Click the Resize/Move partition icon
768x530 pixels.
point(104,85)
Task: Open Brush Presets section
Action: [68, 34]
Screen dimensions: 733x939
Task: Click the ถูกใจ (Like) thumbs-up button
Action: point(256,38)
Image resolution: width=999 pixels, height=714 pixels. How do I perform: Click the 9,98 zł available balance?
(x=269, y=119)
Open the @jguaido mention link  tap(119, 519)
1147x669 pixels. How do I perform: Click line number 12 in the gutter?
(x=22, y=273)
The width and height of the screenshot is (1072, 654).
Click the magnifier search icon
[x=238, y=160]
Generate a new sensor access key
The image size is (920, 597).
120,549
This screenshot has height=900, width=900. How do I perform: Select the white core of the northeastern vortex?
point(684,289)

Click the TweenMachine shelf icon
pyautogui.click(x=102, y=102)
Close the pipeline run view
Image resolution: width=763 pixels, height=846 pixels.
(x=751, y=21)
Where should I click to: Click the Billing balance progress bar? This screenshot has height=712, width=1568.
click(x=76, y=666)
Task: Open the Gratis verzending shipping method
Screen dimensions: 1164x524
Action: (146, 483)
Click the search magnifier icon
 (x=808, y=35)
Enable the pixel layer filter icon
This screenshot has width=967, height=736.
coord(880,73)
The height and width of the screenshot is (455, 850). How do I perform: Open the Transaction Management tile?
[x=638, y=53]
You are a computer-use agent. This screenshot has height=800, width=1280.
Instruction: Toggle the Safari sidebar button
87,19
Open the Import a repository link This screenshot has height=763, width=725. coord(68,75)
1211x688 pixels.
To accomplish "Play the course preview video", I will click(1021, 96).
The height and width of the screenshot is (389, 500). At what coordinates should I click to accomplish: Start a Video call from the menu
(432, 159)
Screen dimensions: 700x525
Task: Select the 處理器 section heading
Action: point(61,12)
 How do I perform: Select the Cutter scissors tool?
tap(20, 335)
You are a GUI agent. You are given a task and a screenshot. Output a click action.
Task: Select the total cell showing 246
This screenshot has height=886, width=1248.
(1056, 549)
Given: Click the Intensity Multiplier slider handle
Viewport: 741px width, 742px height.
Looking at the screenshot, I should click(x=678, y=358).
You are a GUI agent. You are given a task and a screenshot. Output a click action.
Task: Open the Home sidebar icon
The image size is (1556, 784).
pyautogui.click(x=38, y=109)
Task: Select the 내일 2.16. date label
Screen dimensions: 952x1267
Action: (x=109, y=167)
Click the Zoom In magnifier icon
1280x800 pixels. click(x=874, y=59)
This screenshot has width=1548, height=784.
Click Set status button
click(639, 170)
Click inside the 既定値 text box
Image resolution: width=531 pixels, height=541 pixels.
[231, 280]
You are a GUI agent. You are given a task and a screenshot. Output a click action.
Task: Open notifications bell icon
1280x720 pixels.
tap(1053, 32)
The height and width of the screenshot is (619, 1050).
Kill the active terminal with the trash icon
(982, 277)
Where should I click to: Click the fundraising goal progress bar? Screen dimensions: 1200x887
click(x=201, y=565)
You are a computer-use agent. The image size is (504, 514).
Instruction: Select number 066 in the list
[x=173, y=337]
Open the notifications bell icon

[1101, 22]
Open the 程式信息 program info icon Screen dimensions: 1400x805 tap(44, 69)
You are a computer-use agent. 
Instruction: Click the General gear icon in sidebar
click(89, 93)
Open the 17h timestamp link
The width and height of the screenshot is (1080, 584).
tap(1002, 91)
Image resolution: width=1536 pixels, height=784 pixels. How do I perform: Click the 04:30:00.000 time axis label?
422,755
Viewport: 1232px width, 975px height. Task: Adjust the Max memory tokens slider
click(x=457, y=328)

- - - -

→ **Problem to work on**: All lines above from the one holding "Image resolution: width=999" to the one holding "The width and height of the screenshot is (1072, 654).", inclusive, are to be copied exactly; no other line is wanted.

→ **Expected answer**:
Image resolution: width=999 pixels, height=714 pixels. How do I perform: Click the 9,98 zł available balance?
(x=269, y=119)
Open the @jguaido mention link  tap(119, 519)
1147x669 pixels. How do I perform: Click line number 12 in the gutter?
(x=22, y=273)
The width and height of the screenshot is (1072, 654).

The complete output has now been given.